Sur le trottoir, je croisais des gentlemen en costume noir et chapeau melon, des moines bouddhistes dans leur tenue orange, des sikhs enturbannés, des Kenyanes dans leur boubou coloré, des Chinois dans d’étranges costumes étriqués et des ladies d’un autre siècle. Les nations du monde entier semblaient s’être donné rendez-vous.

Mais à côté de cela, les rues fourmillaient de jeunes à l’aspect trouble qui respiraient la liberté. J’étais à Londres, j’étais vivant.

Je sentais que la jeunesse allait prendre le pouvoir et que j’étais au centre du monde.

34

Au niveau de sa conscience

Michael Stern, le journaliste du Belfast Telegraph, séjourna à Berlin du 18 au 23 septembre.

Il pensait que tout le monde parlait anglais à Berlin-Ouest et dut en dernière minute se mettre à la recherche d’un traducteur, ce qui lui fit perdre une journée.

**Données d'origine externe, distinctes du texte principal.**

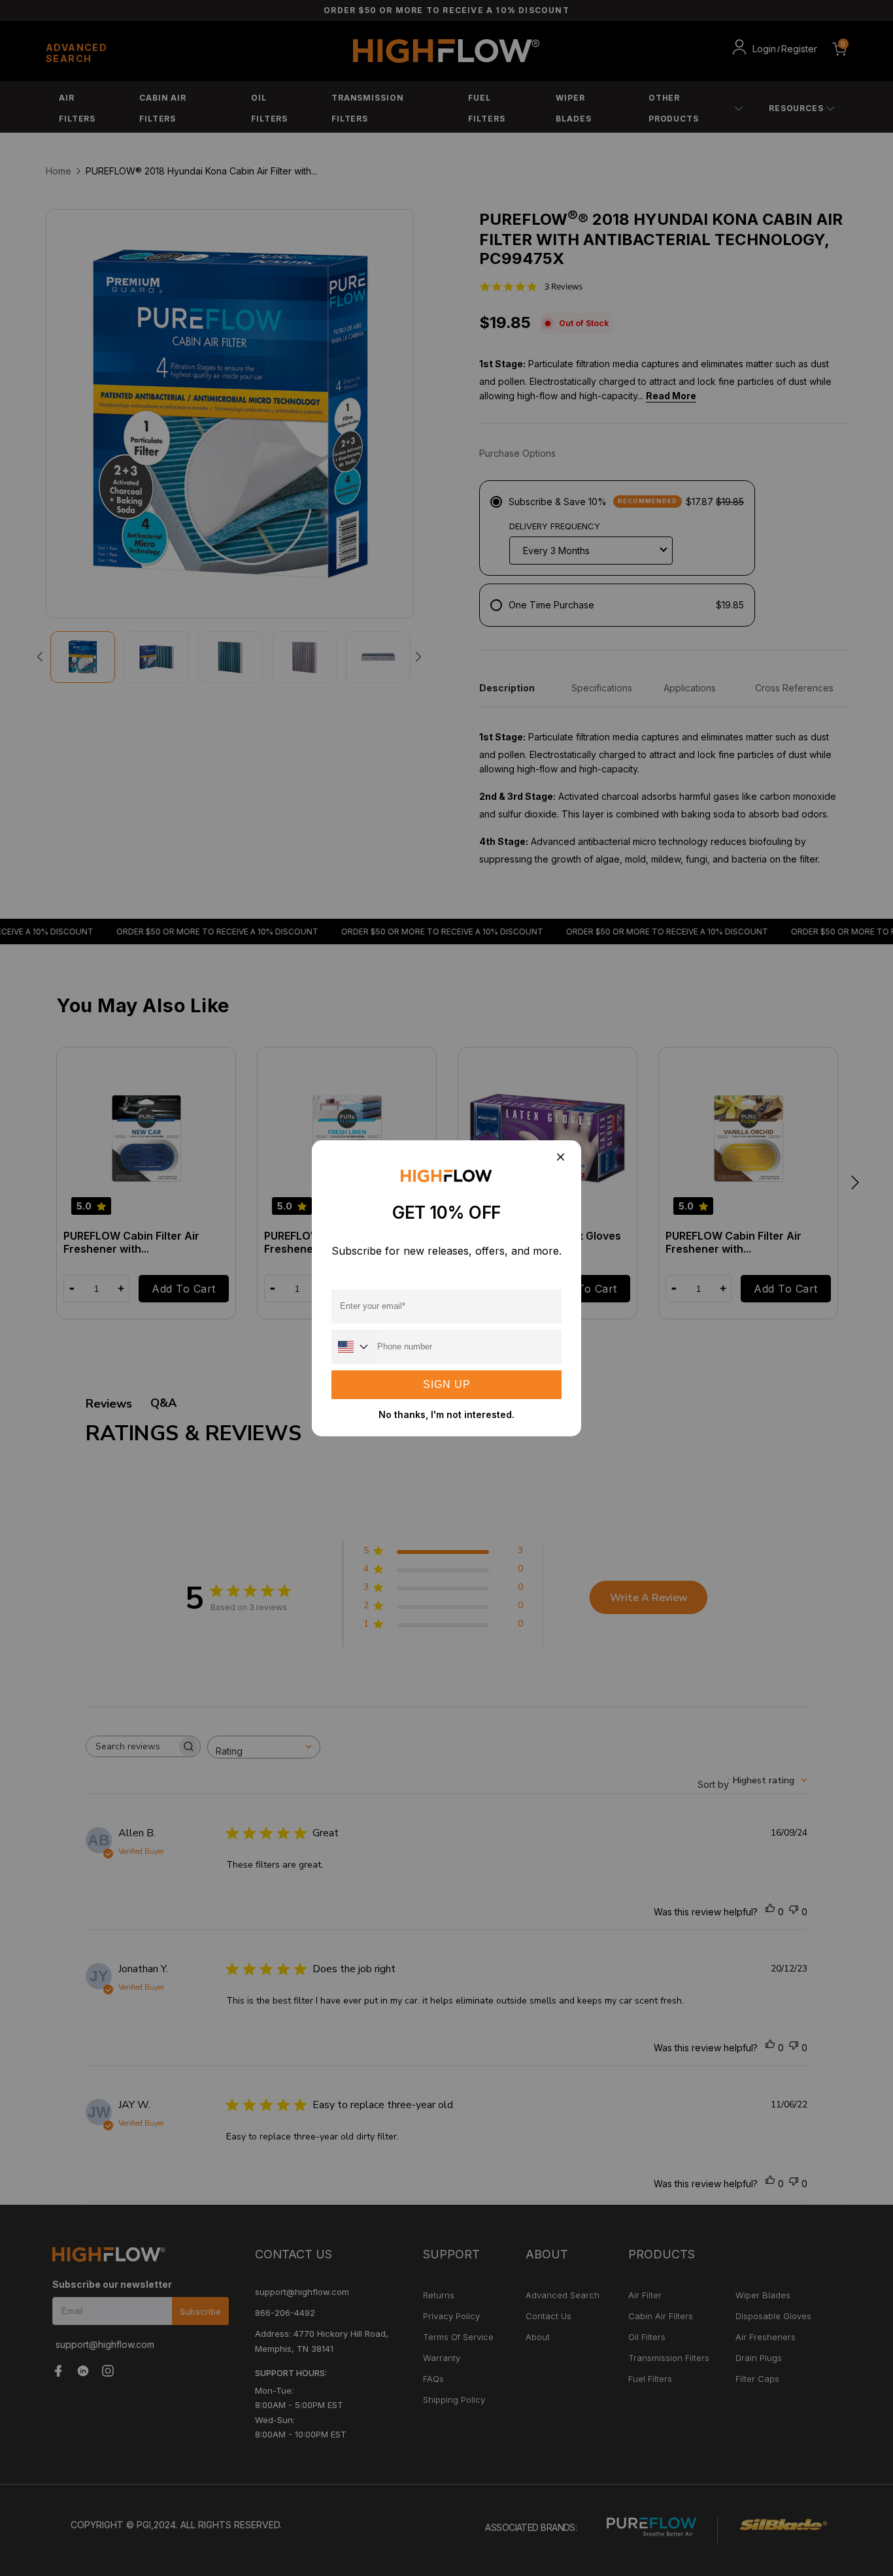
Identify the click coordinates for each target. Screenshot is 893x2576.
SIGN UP (447, 1384)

Les témoignages qu’il recueillit par la suite confortèrent sa conviction que la disparition des quatre musiciens n’était pas un fait du hasard.

La première personne qu’il rencontra fut le commerçant turc qui travaillait au rez-de-chaussée de l’immeuble dans lequel le groupe louait un trois pièces meublé. Il fut déçu de ne pouvoir visiter le logement, celui-ci avait été vidé de son contenu et mis à la disposition de nouveaux locataires.

Selon le marchand, l’appartement ne contenait que peu d’affaires personnelles. Après les événements, le propriétaire les avait déposées sur le trottoir où elles avaient été enlevées par le service de voirie.

L’homme déclara que s’il avait été le propriétaire du logement, il en aurait fait de même. Il aurait probablement jeté ces énergumènes dehors bien avant ; ils étaient bruyants, grossiers et ne respectaient rien. Ils rentraient au milieu de la nuit, complètement ivres ou sous l’emprise de drogues et hurlaient dans la cage d’escalier. Comme ils débarquaient à des heures différentes, ils réveillaient les occupants plusieurs fois par nuit.

Un jour, l’un des locataires était sorti furieux de son appartement pour les rappeler à l’ordre. Il s’en était fallu de peu qu’il se fasse lyncher.